Negli ultimi anni, i residenti dell’Elba hanno assistito a un progressivo deterioramento della qualità delle acque marine. I visitatori che affollano le spiagge durante l’alta stagione hanno riportato un odore sgradevole di fogna, segnale evidente di un sistema fognario al collasso. Gli impianti di depurazione, inadeguati a gestire il sovraffollamento estivo, riversano acque non trattate sufficientemente, contribuendo all’inquinamento del mare. Il risultato? Una minaccia diretta alla biodiversità marina e alla reputazione turistica dell’isola.
L’aumento incontrollato dei visitatori è, in gran parte, legato al fenomeno dell’overtourism, che sta stravolgendo non solo l’ambiente, ma anche la vita quotidiana degli elbani. L’ampliamento dell’aeroporto di Marina di Campo, oggetto di acceso dibattito, è emblematico di questo problema. Nonostante un referendum abbia respinto la proposta di espansione, le pressioni economiche e politiche spingono ancora in direzione di un incremento dei flussi turistici. Un’operazione giudicata da molti inutile e dannosa, che non solo ignorerebbe la volontà popolare, ma aggraverebbe ulteriormente i già evidenti problemi di sovraffollamento e inquinamento.

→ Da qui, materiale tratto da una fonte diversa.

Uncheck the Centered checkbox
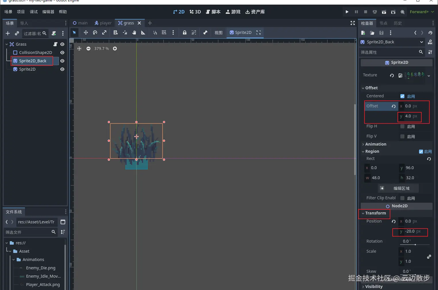[402, 96]
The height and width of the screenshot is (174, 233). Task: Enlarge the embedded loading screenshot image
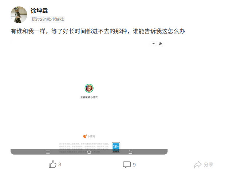pyautogui.click(x=89, y=97)
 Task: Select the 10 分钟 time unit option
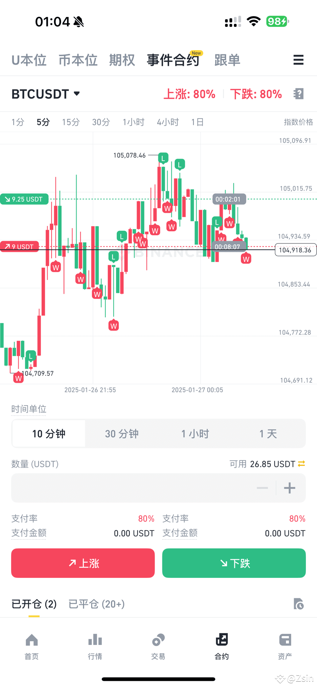49,433
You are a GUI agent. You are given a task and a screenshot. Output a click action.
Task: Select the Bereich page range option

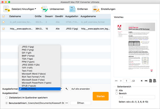coord(117,94)
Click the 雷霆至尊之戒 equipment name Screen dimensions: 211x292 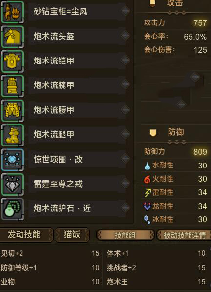[58, 184]
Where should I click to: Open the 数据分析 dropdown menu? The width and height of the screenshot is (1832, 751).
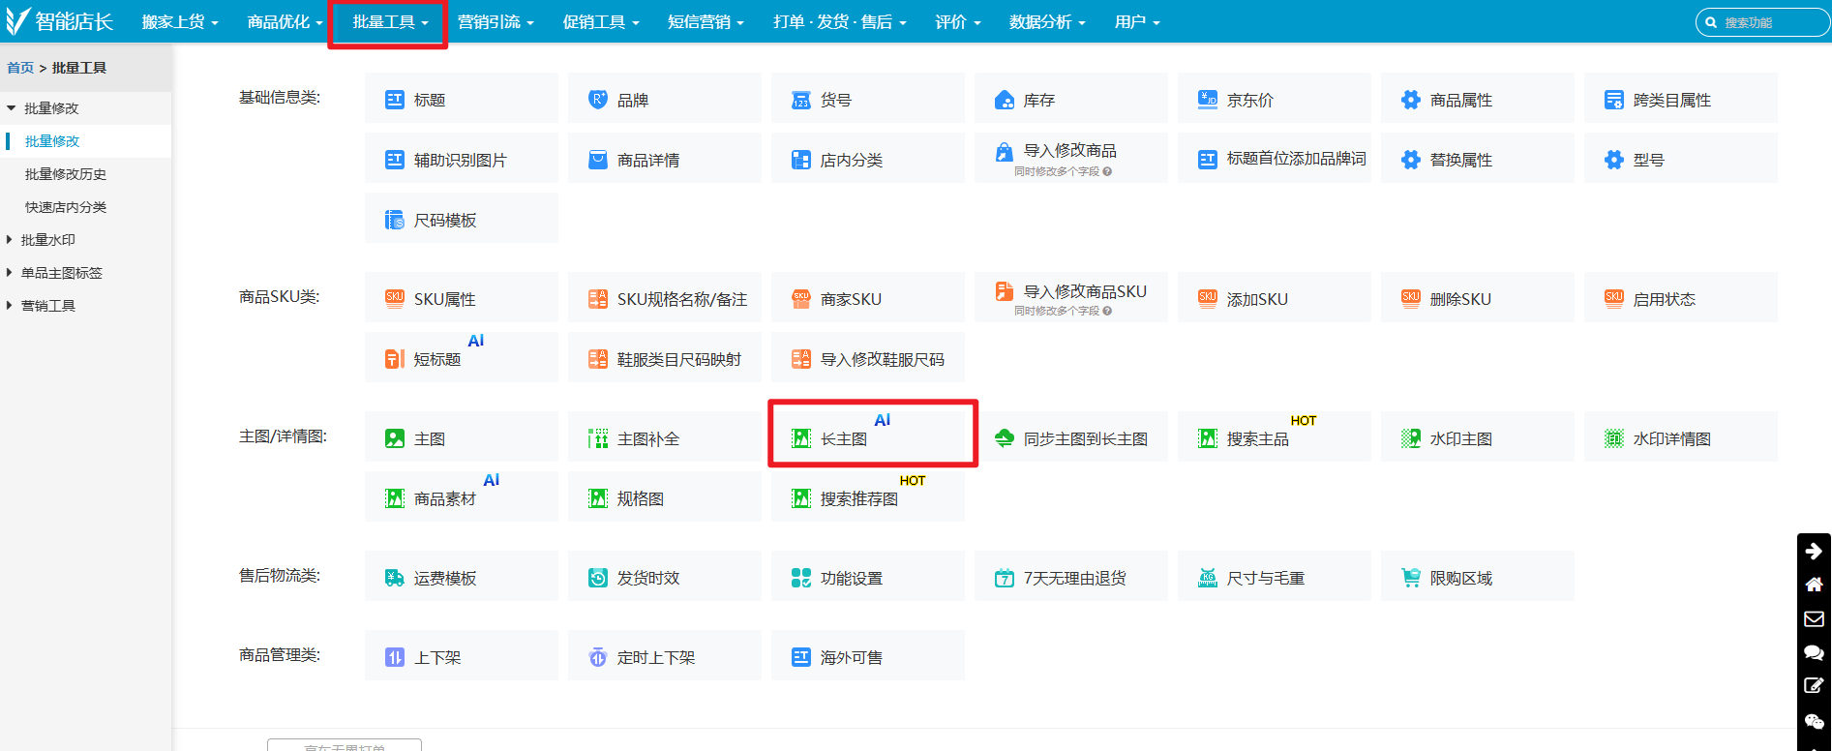point(1046,22)
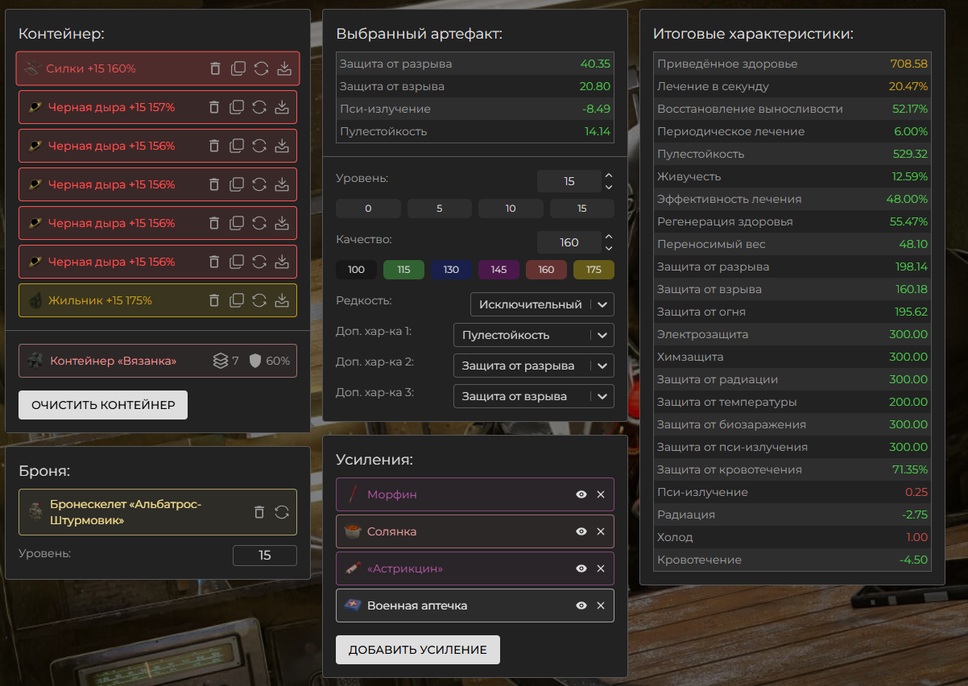The image size is (968, 686).
Task: Toggle visibility of Морфин boost
Action: [581, 494]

Il problema dell’overtourism non è una novità: città come Venezia e Barcellona ne sono state vittime per anni. A Venezia, il flusso incessante di turisti ha reso la vita insostenibile per i residenti, con affitti alle stelle e negozi tradizionali rimpiazzati da attività per turisti. Barcellona, anch’essa presa d’assalto, ha visto proteste popolari contro il turismo di massa, che ha portato a una perdita di autenticità e a una pressione insopportabile sulle infrastrutture cittadine. La stessa sorte sembra ora destinata all’Elba, dove il turismo di massa sta spingendo fuori i residenti, creando un circolo vizioso che impoverisce le comunità locali.
Un esempio lampante di questa disgregazione sociale si può vedere a Marciana, uno dei borghi più antichi dell’isola. Le famiglie del posto sono costrette a lasciare le loro case per far spazio a micro appartamenti turistici, mentre i giovani non trovano più possibilità di alloggio a prezzi accessibili. Il tessuto sociale si sta lentamente disintegrando: le botteghe locali chiudono, sostituite da attività temporanee, e i servizi per i residenti diminuiscono drasticamente. La crisi abitativa sta trasformando Marciana, e molti altri borghi dell’Elba, in luoghi vuoti e privi di vita fuori stagione, privando l’isola della sua anima e della sua storia.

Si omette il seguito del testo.